The report in question came from the Canadian section (English-speaking). The Canadian section (French-speaking) is much smaller and receives approximately one hundred requests for assistance each year. Not all are from failed refugee claimants, but a vast majority are.
However, every year, I can write a specific letter of support for only 10 or 12 of those individuals, in other words, barely 10% of applicants subject to a removal order, because of the stringent standards imposed by Amnesty International's head office. We don't support someone just because we want to: we must comply with very strict criteria. I must tell you that this woman is scheduled to be sent back to Mauritania on February 27. As in other cases, some of the evidence in her file was rejected outright; it was not even taken into consideration.

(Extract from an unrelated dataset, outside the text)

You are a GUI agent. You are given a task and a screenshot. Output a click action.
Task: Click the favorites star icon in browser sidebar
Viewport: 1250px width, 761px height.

If I may, before giving the floor to my colleague, I would like to share with you an off-the-cuff remark by a political advisor to one of the last four or five ministers. One day when I called the minister's office to ask for the minister's support regarding a very specific case and to prevent the individual in question from being removed, the political advisor said that I had no idea of the number of cases in the minister's office, that there were so many problems and that there was no rhyme or reason to it. In my opinion, if there are so many problems, perhaps it is time to fix the system.